Church after church is trying to create new wine, but are unquestionably trying to put it in the same bottle they are used to, rather than a new sociological construct (a new form of church) that better fits the sociology of the new people. Some churches have even gotten into an endless loop of looking for an effective outreach that will merge well with their Sunday proclamation event. They have never stopped to consider that their proclamation event is what needs to be changed rather than looking for a more effective outreach. The sociological construct that the Reformers gave us has been great for many of us, but it simply does not match the sociological realities of those we are called to reach.
Dinner With Sinners
There is a very interesting verse for us to consider in Revelation 3:20 that reveals an ongoing desire of our Lord:
“Behold I stand at the door and knock. If anyone hears My voice and opens the door, I will come in to him and DINE with him, and he with Me.”
If these poetic words mean anything, it suggests that Jesus still wants to have dinner with sinners.
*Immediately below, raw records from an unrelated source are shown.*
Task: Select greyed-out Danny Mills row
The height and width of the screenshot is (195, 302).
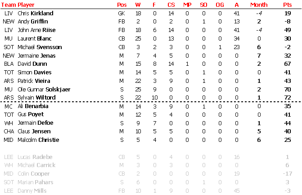Action: tap(151, 191)
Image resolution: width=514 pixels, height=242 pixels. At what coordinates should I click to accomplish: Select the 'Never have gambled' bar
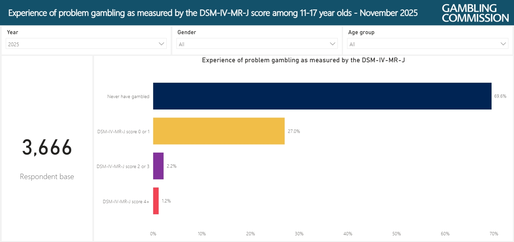pyautogui.click(x=321, y=96)
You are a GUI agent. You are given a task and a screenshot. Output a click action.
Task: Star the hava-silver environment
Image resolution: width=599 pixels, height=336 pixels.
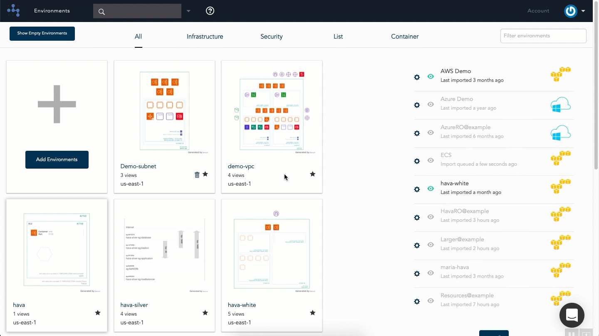pyautogui.click(x=205, y=313)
It is clear in the New Testament that Jesus loved having sinners, publicans, tax-collectors, and the like at his table. In fact, that habit brought more than a little controversy from the religious class. But he wasn’t dissuaded; he continued to be “a friend of sinners” and welcome them at his table. And, interestingly, he still wants to have dinner with sinners.
The only question remaining is, “Who is going to set his table?” Could it be that setting a table for sinners, seculars, and strangers to have dinner with Jesus might be one of the great callings of the church? What if when Jesus was telling Peter to “feed his sheep,” he wasn’t speaking metaphorically, but was actually directing him to a physical table?
All of these questions, verses, and more are what informs the dinner church movement. And true to the Reformation era, groups that decide to work with Jesus at one of his dinner tables find their rooms filling up with strangers, sinners, the poor, and the new Gentiles (Seculars). Let me say it one more time: Jesus still wants to have dinner with sinners.
Jesus still wants to have dinner with sinners.